The library is built out of a few stacked ideas: matcher combinators, matchers, consequences and rules.

Matcher Combinators

  • A "matcher combinator" is a function that takes three arguments:

[binding-frame data success-continuation]

and either returns nil or false, or calls its success-continuation with a potentially-updated binding map.

Matcher

A matcher is a function of a data input that can succeed or fail. If it succeeds, it will return the binding map generated by the matching process.

On failure, a matcher returns a special failure singleton object. You can check for this object using [[fail?]].

Consequence Functions

A consequence is a function from the binding map returned by a matcher to a final form. A consequence can fail by returning false, nil or the special failure singleton.

Rule

A rule is a function of data built from a pair of:

  • a matcher
  • a consequence function.

If the matcher fails on the rule's input, the whole rule returns failure. If the match succeeds, the rule calls the consequence function with the matcher's binding map. If THIS function succeeds, the rule returns that value.

If the consequence function returns nil or false (or failure), the whole rule fails with failure.

Combinators

emmy.pattern.match contains many matcher combinators. These are either functions with the contract described above, or functions that take one or more combinators and return a new combinator with the same contract. Examples are [[or]], [[not]], [[and]], [[match-when]] and more below.

emmy.pattern.rule contains many rule combinators, which are either primitive rules or functions from zero or more rules to a new rule.

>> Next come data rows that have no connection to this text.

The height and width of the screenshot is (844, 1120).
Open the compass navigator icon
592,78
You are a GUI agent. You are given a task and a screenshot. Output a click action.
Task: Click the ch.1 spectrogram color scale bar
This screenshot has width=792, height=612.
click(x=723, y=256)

Finally, emmy.pattern.syntax defines a small pattern language. Any matcher combinator that take another matcher can take a pattern instead.

Basic Matcher Combinators

(defn fail
"Matcher which will fail for any input."
[_ _ _])
#object[emmy.pattern.match$fail 0x4c149077 "
emmy.pattern.match$fail@4c149077"
]
(defn pass
"Matcher that succeeds (with no new bindings) for any input, passing along its
input frame."
[frame _ succeed]
(succeed frame))
#object[emmy.pattern.match$pass 0x846d357 "
emmy.pattern.match$pass@846d357"
]
(defn with-frame
"Takes a `new-frame` of bindings and returns a matcher that will ignore its
input and always succeed by replacing the current map of bindings with
`new-frame`."
[new-frame]
(fn [_ _ succeed]
(succeed new-frame)))
#object[emmy.pattern.match$with_frame 0x148ef3e1 "
emmy.pattern.match$with_frame@148ef3e1"
]
(defn update-frame
"Takes a function from `frame` to a new frame (or false) and any number of
arguments `args`, and returns a matcher that will ignore its input and
- succeed with `(apply f frame args)` if that value is truthy,
- fail otherwise."
[f & args]
(fn [frame _ succeed]
(when-let [new-frame (apply f frame args)]
(succeed new-frame))))
#object[emmy.pattern.match$update_frame 0x1f242a00 "
emmy.pattern.match$update_frame@1f242a00"
]
(defn predicate
"Takes a predicate function `pred` and returns a matcher that succeeds (with no
new bindings) if its data input passes the predicate, fails otherwise."
[pred]
(fn predicate-match [frame data succeed]
(core/and (pred data)
(succeed frame))))
#object[emmy.pattern.match$predicate 0x77db96bb "
emmy.pattern.match$predicate@77db96bb"
]
(defn frame-predicate
"Takes a predicate function `pred` and returns a matcher that succeeds (with no
new bindings) if its data input passes the predicate, fails otherwise."
[pred]
(fn frame-pred [frame _ succeed]
(core/and (pred frame)
(succeed frame))))
#object[emmy.pattern.match$frame_predicate 0x49392f7c "
emmy.pattern.match$frame_predicate@49392f7c"
]
(defn eq
"Takes some input `x` and returns a matcher which succeeds if its data input is
equal to `x` (via `=` or the optional `eq-fn` argument). Fails otherwise.
The frame is not modified."
([x] (eq x =))
([x eq-fn]
(predicate
(fn [other]
(eq-fn x other)))))
#object[emmy.pattern.match$eq 0x2acbcc41 "
emmy.pattern.match$eq@2acbcc41"
]
(defn bind
"Takes a binding variable `sym` and an optional predicate `pred`, and returns a
matcher that binds its input to `sym` in the returned `frame`.
The returned matcher only succeeds if `input` passes `pred`.
If `sym` is already present in `frame`, the matcher only succeeds if the
values are equal, fails otherwise.
NOTE: If `sym` is the wildcard `_`, the returned matcher will not introduce a
new binding, but _will_ still check the predicate."
([sym]
(bind sym (fn [_] true)))
([sym pred]
(if (s/wildcard? sym)
(predicate pred)
(fn bind-match [frame data succeed]
(when (pred data)
(if-let [[_ binding] (find frame sym)]
(core/and (= binding data)
(succeed frame))
(succeed (assoc frame sym data))))))))
#object[emmy.pattern.match$bind 0x14818732 "
emmy.pattern.match$bind@14818732"
]

Matcher Combinators

This section introduces functions that are able to build new matcher combinators out of the primitive matcher combinators defined above.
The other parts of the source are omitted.